TASK BRIEF
Line by line, return the data exactly as shown.

- - - - -

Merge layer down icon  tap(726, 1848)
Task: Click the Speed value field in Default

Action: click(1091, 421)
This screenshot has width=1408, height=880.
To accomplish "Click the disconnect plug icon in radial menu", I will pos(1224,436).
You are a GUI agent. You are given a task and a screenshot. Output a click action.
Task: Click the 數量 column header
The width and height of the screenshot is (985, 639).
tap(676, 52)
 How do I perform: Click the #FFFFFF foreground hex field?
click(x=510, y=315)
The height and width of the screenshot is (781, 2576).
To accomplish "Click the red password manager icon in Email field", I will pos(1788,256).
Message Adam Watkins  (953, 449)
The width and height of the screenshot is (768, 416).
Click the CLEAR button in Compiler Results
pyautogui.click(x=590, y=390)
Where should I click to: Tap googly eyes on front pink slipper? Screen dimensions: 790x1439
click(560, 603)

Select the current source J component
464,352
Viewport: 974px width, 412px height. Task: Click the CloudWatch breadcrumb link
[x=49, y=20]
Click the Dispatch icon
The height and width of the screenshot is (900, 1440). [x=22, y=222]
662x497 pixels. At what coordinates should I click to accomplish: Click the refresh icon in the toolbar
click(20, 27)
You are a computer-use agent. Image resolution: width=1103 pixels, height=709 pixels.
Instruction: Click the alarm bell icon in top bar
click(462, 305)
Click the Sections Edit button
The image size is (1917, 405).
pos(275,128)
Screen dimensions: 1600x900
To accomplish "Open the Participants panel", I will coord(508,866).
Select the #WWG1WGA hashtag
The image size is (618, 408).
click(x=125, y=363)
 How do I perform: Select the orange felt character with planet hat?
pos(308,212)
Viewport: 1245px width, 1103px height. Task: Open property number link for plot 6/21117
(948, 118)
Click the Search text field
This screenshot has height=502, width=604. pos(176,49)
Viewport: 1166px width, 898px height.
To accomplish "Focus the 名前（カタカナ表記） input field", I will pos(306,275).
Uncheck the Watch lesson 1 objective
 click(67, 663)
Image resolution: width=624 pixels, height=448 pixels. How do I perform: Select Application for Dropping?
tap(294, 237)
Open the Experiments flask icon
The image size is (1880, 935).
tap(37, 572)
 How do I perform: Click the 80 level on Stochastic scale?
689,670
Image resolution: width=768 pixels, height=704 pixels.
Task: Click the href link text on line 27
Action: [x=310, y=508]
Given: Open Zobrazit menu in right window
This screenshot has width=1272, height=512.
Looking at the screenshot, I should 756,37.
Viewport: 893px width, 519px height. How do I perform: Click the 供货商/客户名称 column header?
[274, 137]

- - - - -

TASK RESULT
Merge layer down icon  tap(726, 1848)
Task: Click the Speed value field in Default

Action: click(1091, 421)
This screenshot has width=1408, height=880.
To accomplish "Click the disconnect plug icon in radial menu", I will pos(1224,436).
You are a GUI agent. You are given a task and a screenshot. Output a click action.
Task: Click the 數量 column header
The width and height of the screenshot is (985, 639).
tap(676, 52)
 How do I perform: Click the #FFFFFF foreground hex field?
click(x=510, y=315)
The height and width of the screenshot is (781, 2576).
To accomplish "Click the red password manager icon in Email field", I will pos(1788,256).
Message Adam Watkins  (953, 449)
The width and height of the screenshot is (768, 416).
Click the CLEAR button in Compiler Results
pyautogui.click(x=590, y=390)
Where should I click to: Tap googly eyes on front pink slipper? Screen dimensions: 790x1439
click(560, 603)

Select the current source J component
464,352
Viewport: 974px width, 412px height. Task: Click the CloudWatch breadcrumb link
[x=49, y=20]
Click the Dispatch icon
The height and width of the screenshot is (900, 1440). [x=22, y=222]
662x497 pixels. At what coordinates should I click to accomplish: Click the refresh icon in the toolbar
click(20, 27)
You are a computer-use agent. Image resolution: width=1103 pixels, height=709 pixels.
Instruction: Click the alarm bell icon in top bar
click(462, 305)
Click the Sections Edit button
The image size is (1917, 405).
pos(275,128)
Screen dimensions: 1600x900
To accomplish "Open the Participants panel", I will coord(508,866).
Select the #WWG1WGA hashtag
The image size is (618, 408).
click(x=125, y=363)
 How do I perform: Select the orange felt character with planet hat?
pos(308,212)
Viewport: 1245px width, 1103px height. Task: Open property number link for plot 6/21117
(948, 118)
Click the Search text field
This screenshot has height=502, width=604. pos(176,49)
Viewport: 1166px width, 898px height.
To accomplish "Focus the 名前（カタカナ表記） input field", I will pos(306,275).
Uncheck the Watch lesson 1 objective
 click(67, 663)
Image resolution: width=624 pixels, height=448 pixels. How do I perform: Select Application for Dropping?
tap(294, 237)
Open the Experiments flask icon
The image size is (1880, 935).
tap(37, 572)
 How do I perform: Click the 80 level on Stochastic scale?
689,670
Image resolution: width=768 pixels, height=704 pixels.
Task: Click the href link text on line 27
Action: [x=310, y=508]
Given: Open Zobrazit menu in right window
This screenshot has width=1272, height=512.
Looking at the screenshot, I should 756,37.
Viewport: 893px width, 519px height. How do I perform: Click the 供货商/客户名称 column header?
[274, 137]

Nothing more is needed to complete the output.